Pull the pot off the heat entirely. This is the most important moment of the whole recipe. Add the paprika and stir it into the onions immediately. Paprika burns in seconds if it hits a hot, dry surface, and burnt paprika turns bitter and ruins everything. Off the heat, stirred into the wet onions, it blooms. You'll smell it change: raw spice powder becomes something warm and round and deeply fragrant. Keep stirring for about thirty seconds.
Return the pot to low heat. Add the tomato paste, garlic, crushed caraway seeds, marjoram, bay leaf, lemon zest, and vinegar. Stir everything together. The tomato paste adds depth and color. The vinegar adds a brightness that keeps the finished sauce from tasting flat. The lemon zest is the secret that most people outside Vienna don't know about. It lifts the whole dish without anyone being able to identify why. Cook for two minutes, stirring constantly.

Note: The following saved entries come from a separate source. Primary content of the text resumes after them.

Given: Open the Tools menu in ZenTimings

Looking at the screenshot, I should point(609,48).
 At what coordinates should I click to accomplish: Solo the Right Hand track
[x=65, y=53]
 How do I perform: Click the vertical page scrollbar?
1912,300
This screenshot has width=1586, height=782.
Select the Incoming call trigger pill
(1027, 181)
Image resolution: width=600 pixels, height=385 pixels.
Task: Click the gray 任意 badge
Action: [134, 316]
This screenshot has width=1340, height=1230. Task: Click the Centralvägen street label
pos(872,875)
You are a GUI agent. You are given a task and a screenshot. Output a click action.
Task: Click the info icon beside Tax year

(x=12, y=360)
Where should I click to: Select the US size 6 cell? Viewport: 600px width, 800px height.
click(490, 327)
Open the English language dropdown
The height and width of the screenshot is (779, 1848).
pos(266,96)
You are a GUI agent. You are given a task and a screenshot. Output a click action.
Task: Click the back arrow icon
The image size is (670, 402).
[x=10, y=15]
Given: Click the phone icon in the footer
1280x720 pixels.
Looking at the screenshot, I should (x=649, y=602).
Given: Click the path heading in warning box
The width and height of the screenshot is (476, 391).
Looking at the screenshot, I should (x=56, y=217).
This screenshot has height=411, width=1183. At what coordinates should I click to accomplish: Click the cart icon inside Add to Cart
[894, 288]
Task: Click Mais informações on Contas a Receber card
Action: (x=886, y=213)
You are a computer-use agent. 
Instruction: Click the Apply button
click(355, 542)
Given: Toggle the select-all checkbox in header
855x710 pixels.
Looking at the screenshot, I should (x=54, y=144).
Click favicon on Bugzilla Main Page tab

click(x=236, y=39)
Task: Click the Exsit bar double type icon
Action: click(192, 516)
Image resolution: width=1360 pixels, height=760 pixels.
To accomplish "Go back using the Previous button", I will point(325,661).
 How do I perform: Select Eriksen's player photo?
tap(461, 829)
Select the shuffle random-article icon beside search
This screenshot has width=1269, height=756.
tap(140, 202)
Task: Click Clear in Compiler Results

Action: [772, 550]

Add the beef cubes to the pot and stir to coat them in the paprika-onion mixture. You don't brown the meat first. I know that contradicts what you've been told about stews, but Wiener Saftgulasch is not a French braise. The meat goes in raw, surrounded by onions and spice, and it gives up its juices slowly into the sauce. That's where the Saft comes from. Saft means juice, and it's right there in the name. This dish is about the gravy.
Add the stock or water. Just enough to come about two-thirds of the way up the meat. You can always add more later, but you can't take it out, and a Gulasch that's too thin is a sad thing. Add a pinch of sugar and season with salt. Bring to a gentle simmer, then cover with a lid slightly ajar and reduce the heat to the lowest setting. Let it cook for two to two and a half hours, stirring every thirty minutes or so. The onions will dissolve completely into the sauce, thickening it naturally. The beef will become tender enough to break apart with a spoon.
After two hours, taste the sauce. It should be thick, deeply red-brown, and rich enough to coat the back of a spoon. If it's too thin, remove the lid and let it simmer uncovered for another fifteen minutes. If it's too thick, add a splash of water. Check the seasoning. It almost always needs more salt than you think. Add a little more vinegar if the flavor feels flat. Remove the bay leaf and lemon zest strip.
Ladle the Gulasch into deep plates or wide bowls. In Vienna, this is served with nothing more than a fresh Semmel or a Kaisersemmel to mop up the sauce. Some people serve it over Nockerl (small egg dumplings) or Erdäpfelpüree (mashed potatoes), and that's fine too. But the bread is the classic. Tear off a piece, drag it through the sauce, and you'll understand why the Viennese have been making this dish for three hundred years. Mahlzeit!